The crime here, lest anybody wonder, is owning an inflatable lawn ornament. Multiple charges are for owning more than one. The worst offense is displaying them. A discourtesy is allowing them to deflate on your lawn and leaving them there – sad, flattened vestiges of the ugly inflatable monuments that once stood.

If I ever go to jail, it will be because I have gotten drunk, located a pickup truck and a shotgun, and am driving through suburban yards, shotgunning and running over lawn ornaments. This will be what lands me in jail. Why? Because I’m tempted to do it sober…

I have nothing wrong with hanging a few Christmas lights. They look rather nice. Yet it, like most everything else that looks nice in moderation, is frequently taken to its extreme. We the passersby are the hapless, innocent victims.

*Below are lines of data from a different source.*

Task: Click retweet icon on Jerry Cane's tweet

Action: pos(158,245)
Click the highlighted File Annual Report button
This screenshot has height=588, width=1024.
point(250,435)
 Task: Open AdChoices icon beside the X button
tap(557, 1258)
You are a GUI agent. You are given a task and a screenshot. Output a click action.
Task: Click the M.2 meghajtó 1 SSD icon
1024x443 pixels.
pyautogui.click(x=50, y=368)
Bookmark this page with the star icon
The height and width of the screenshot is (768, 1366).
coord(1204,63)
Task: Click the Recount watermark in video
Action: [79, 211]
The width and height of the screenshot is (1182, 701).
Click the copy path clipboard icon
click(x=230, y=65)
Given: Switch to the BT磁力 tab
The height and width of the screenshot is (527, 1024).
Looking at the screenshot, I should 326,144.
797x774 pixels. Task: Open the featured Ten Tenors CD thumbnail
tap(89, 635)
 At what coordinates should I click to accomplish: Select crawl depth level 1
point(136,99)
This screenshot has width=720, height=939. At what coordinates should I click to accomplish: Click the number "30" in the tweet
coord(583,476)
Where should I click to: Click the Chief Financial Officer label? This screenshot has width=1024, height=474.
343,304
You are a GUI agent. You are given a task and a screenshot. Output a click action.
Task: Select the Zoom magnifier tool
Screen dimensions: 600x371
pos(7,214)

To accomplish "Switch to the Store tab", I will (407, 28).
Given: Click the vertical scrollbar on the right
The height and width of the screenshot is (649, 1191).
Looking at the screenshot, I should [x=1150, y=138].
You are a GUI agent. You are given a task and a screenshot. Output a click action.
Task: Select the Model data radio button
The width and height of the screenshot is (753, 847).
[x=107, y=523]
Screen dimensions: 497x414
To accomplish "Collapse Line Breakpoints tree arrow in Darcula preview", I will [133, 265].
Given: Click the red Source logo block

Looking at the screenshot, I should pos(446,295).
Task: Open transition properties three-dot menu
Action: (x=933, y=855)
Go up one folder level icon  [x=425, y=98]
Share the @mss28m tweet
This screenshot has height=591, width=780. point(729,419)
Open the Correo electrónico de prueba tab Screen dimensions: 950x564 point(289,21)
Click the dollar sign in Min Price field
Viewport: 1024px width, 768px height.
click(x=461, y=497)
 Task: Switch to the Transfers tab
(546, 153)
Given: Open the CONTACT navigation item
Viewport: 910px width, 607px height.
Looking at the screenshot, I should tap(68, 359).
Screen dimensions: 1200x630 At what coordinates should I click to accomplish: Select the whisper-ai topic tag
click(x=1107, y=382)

I even saw one “display” today that was entirely new to me. It looks like somebody had ALREADY gone through the yard with a vehicle – unintentionally. And they took out a forty foot section of white fencing, literally blowing it into small pieces. It remained a disaster area for at least a week. Yet on Christmas day, the homeowners carefully cleaned up the mess and piled all the scraps into a heap at the end of their driveway – and then they put Christmas lights on them. Hooray.

Years ago, for reasons I in no way understand, large, hard plastic lawn ornaments rose sharply in popularity – at least in the rural areas near my home in Virginia. They were indescribably tacky. And unfortunately, they’ve been replaced with even larger devices – the inflatable lawn Santa. Do you feel merrier when you see an inflatable lawn Santa? I sure don’t. I want to hurt things – specifically their decorations.

Several things completely baffle me. First, that somebody would go out of their way (drive to a store) for the purpose of purchasing a large lawn ornament. They’re not at all decorous. They’re eyesores. Second, I am puzzled what is so enjoyable about displaying them. They drain power, take time to set up, and certainly require storage space – space I consider better reserved for USEFUL things, like food, tools, and machete collections.

Finally, I am unsure what these ornaments are meant to accomplish. And what is FURTHER accomplished by displaying oodles of them. Is this intended to propel me into the festivities of the “shopping season?” To send my daydreams back to lovely Jimmy Stewart movies with snow and other holiday crap? To incite rage?

Now in all fairness, if these are erected for the sole purpose of irritating neighbors and passersby, I admire that. I respect the effort and the money invested. Good initiative, bad judgment. Stick with more conventional annoyances, like pineapple flags on your mailboxes and putting livestock in your front yard.

As is, when I’m done with my drunken (or sober) rampage, your lawn will be littered with deflated seasonal decorations shot full of holes. Some may be missing due to the fact they’re now wrapped around my truck axles.

I can’t help but think about the Irian Jiya tribe of West Papau, Indonesia. Years ago I read with great humor an article National Geographic did of their culture. Men, it seemed, frequently wear nothing more than the necks of gourds, cleverly used to cover their, um, take a wild guess, and secured with a little string around their waists. They seem to have gourd necks for all occasions.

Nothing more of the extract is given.